Return, unchanged, the stretch of items from the line containing "Image resolution: width=661" through the end of the items.

▼

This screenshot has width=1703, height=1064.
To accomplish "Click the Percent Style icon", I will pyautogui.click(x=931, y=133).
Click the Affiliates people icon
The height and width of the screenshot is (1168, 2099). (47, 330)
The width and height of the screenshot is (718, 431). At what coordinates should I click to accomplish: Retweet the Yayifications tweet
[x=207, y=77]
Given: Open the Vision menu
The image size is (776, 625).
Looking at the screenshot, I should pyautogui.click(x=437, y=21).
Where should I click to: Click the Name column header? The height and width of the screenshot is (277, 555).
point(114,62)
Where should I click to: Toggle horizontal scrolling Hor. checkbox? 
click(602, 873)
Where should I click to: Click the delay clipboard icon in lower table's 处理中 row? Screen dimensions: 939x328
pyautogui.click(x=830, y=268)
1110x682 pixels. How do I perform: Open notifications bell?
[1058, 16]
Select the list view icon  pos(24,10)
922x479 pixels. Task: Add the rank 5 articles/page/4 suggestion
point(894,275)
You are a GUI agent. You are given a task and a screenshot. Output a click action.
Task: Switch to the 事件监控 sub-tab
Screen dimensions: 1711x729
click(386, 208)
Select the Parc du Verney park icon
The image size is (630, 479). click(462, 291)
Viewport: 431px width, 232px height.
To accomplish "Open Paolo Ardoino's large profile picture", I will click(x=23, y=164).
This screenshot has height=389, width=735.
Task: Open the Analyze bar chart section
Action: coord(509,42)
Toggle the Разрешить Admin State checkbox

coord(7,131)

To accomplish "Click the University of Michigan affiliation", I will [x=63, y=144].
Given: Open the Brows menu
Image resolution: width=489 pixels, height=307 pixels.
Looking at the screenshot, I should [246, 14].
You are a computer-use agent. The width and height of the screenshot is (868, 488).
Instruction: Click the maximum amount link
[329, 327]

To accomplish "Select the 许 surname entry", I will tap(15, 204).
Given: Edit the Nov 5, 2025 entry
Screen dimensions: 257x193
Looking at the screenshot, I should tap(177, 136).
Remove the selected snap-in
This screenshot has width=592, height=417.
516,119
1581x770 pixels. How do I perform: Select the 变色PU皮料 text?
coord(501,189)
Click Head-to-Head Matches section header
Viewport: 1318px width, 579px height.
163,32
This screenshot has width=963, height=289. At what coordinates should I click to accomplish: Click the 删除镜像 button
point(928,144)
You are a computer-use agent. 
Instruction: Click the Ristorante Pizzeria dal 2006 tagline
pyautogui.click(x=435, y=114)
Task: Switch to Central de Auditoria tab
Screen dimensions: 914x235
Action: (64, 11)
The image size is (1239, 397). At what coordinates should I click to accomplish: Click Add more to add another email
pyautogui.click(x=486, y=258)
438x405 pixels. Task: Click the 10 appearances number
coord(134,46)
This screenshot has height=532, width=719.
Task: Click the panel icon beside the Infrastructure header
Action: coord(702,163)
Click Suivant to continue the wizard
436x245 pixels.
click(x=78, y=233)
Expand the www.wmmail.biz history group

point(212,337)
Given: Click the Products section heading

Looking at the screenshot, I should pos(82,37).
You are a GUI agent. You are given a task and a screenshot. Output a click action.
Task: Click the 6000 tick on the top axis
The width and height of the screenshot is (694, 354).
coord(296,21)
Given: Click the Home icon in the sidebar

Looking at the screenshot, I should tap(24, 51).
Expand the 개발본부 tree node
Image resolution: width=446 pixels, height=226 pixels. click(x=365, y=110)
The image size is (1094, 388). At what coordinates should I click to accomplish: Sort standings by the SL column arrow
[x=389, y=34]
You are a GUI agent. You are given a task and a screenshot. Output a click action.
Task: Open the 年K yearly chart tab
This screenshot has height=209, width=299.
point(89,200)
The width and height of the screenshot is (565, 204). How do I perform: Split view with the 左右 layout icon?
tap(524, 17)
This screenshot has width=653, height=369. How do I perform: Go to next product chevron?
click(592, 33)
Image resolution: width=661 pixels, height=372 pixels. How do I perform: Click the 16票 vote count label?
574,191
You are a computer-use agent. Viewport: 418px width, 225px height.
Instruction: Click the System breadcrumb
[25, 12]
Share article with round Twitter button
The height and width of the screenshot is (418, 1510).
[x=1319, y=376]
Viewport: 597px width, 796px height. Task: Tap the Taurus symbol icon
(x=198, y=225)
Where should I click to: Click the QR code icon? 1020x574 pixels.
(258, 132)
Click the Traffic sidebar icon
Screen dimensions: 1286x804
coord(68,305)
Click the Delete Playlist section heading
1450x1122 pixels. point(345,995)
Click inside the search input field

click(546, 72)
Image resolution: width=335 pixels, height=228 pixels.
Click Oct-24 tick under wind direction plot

▲

> **Solution for this problem**
Image resolution: width=661 pixels, height=372 pixels. How do I perform: Click the 16票 vote count label?
574,191
You are a computer-use agent. Viewport: 418px width, 225px height.
Instruction: Click the System breadcrumb
[25, 12]
Share article with round Twitter button
The height and width of the screenshot is (418, 1510).
[x=1319, y=376]
Viewport: 597px width, 796px height. Task: Tap the Taurus symbol icon
(x=198, y=225)
Where should I click to: Click the QR code icon? 1020x574 pixels.
(258, 132)
Click the Traffic sidebar icon
Screen dimensions: 1286x804
coord(68,305)
Click the Delete Playlist section heading
1450x1122 pixels. point(345,995)
Click inside the search input field

click(546, 72)
Image resolution: width=335 pixels, height=228 pixels.
Click Oct-24 tick under wind direction plot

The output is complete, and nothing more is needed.